"
This is one of the most remarkable speeches ever made by a
President. Washington was never more dignified; Jackson was never
more peremptory.
The President's spirit of forgiveness was broad enough to take in
the entire South. The cause of the Confederacy had been doomed
from the hour of his reelection. The cheering of the troops which
greeted the news had been heard within the lines at Richmond, and
the besieged town lost hope, though it continued the struggle
bravely if desperately. Although Horace Greeley's peace mission
to Canada had come to nothing, and other volunteer efforts in the
same direction served only to call forth a declaration from
Jefferson Davis that he would fight for the independence of the
South to the bitter end, Mr.

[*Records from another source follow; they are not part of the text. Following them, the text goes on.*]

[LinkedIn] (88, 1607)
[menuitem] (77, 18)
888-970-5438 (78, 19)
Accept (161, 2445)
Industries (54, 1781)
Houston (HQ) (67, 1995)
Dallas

Lincoln watched longingly for the
time when the first move could be made toward peace. Early in
January, 1865, as the country was about to enter upon the fifth
year of actual war, he learned from Hon. Francis P. Blair, Sr.,
who had been in Richmond, how strong the feeling of
discouragement at the Confederate capital had become. Mr. Blair
was the father of Lincoln's first Postmaster-General, a man of
large acquaintance in the South, who knew perhaps better than
anyone in Washington the character and temper of the southern
leaders. He had gone to Richmond hoping to do something toward
bringing the war to a close, but without explaining his plans to
anyone, and with no authority from the government, beyond
permission to pass through the military lines and return.